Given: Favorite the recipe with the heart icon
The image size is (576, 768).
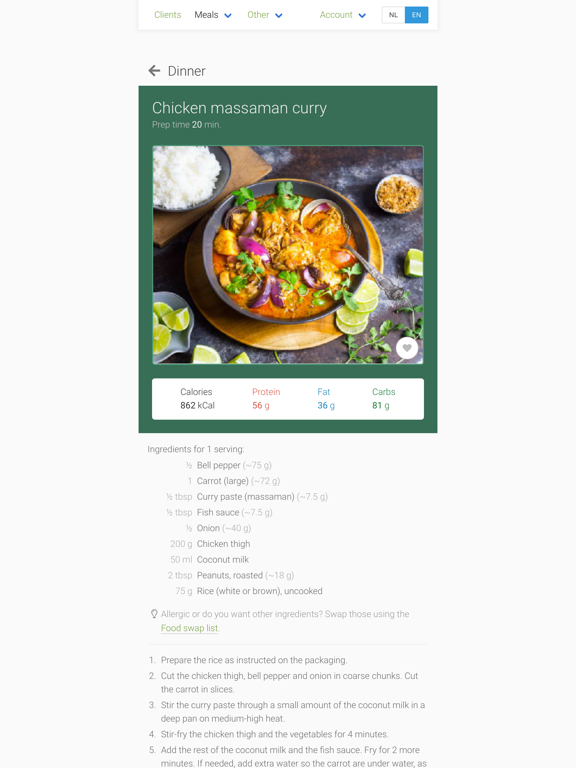Looking at the screenshot, I should point(407,348).
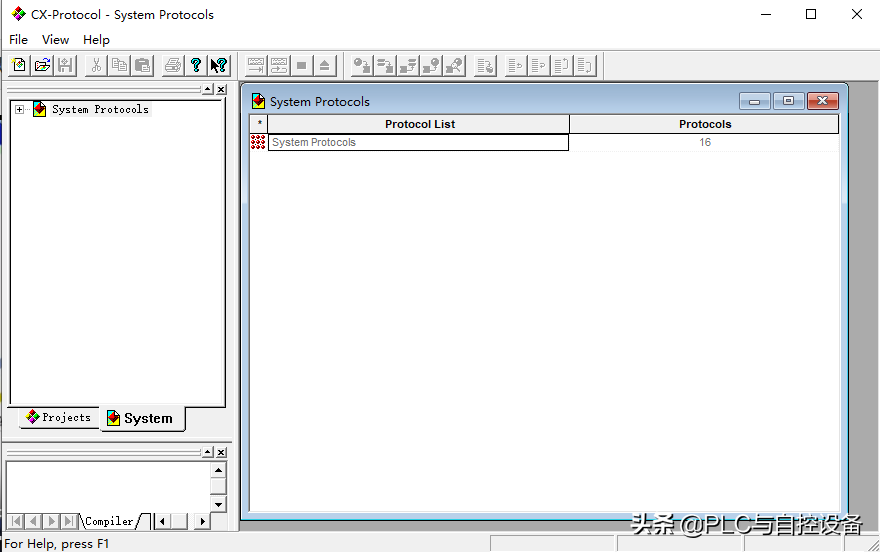This screenshot has width=880, height=552.
Task: Select the System Protocols list entry field
Action: 418,142
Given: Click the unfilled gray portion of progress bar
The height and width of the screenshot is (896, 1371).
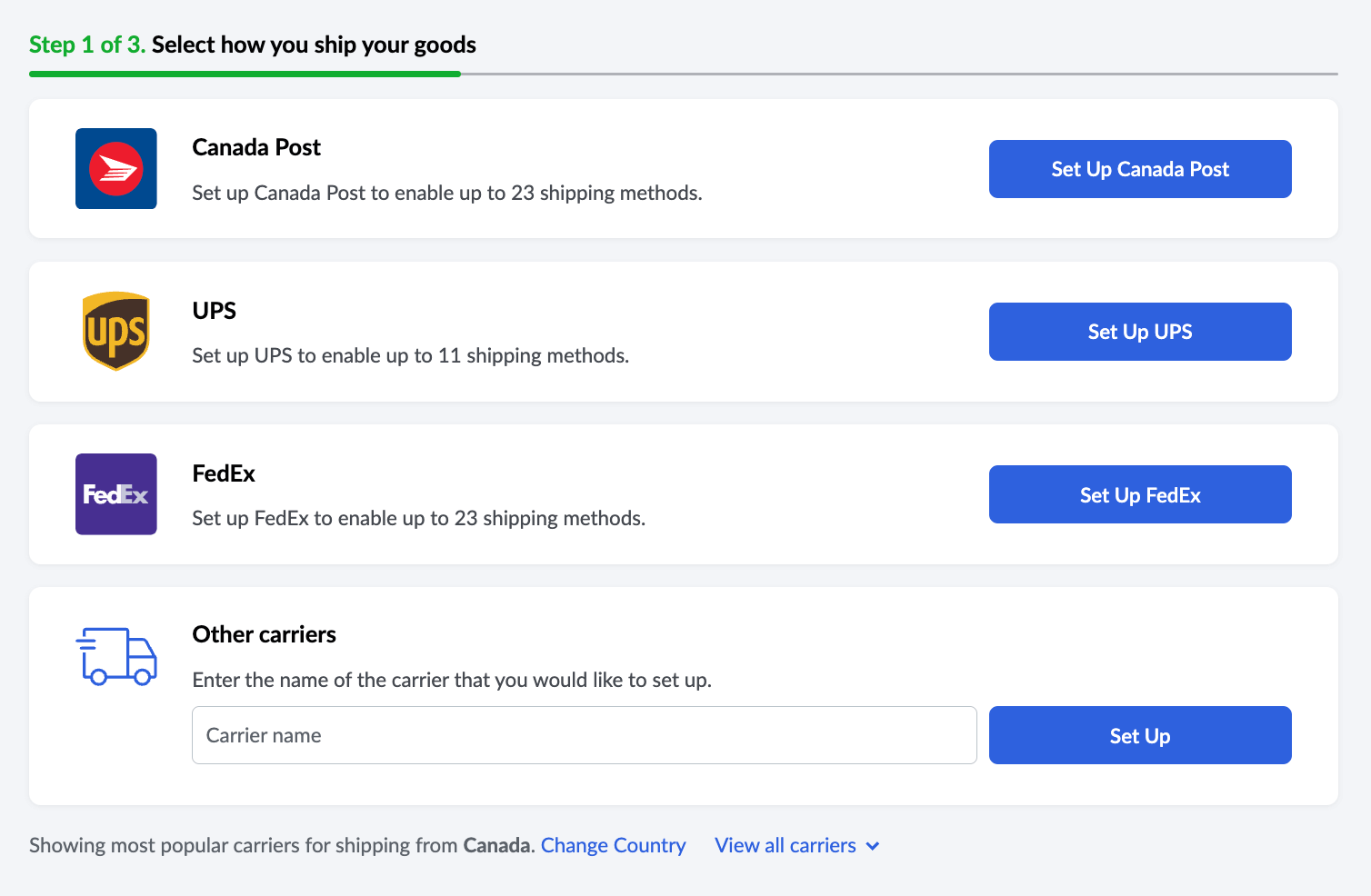Looking at the screenshot, I should (899, 74).
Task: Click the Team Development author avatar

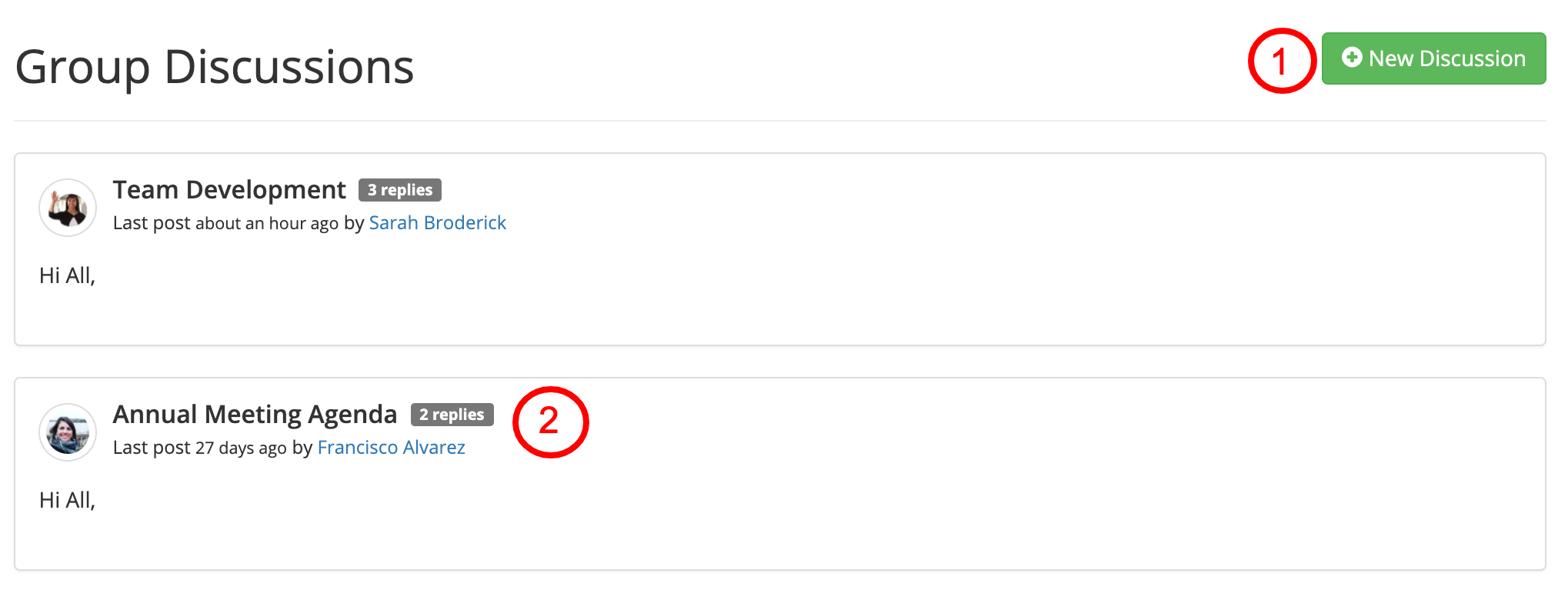Action: [x=68, y=208]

·····

WHAT THIS TASK INVOLVES: The data above must be given back verbatim, minus its images.

WRITTEN SOLUTION:
Given: Favorite the recipe with the heart icon
The image size is (576, 768).
Looking at the screenshot, I should point(407,348).
This screenshot has width=880, height=552.
Task: Select the System Protocols list entry field
Action: 418,142
Given: Click the unfilled gray portion of progress bar
The height and width of the screenshot is (896, 1371).
Looking at the screenshot, I should (899, 74).
Task: Click the Team Development author avatar

Action: [x=68, y=208]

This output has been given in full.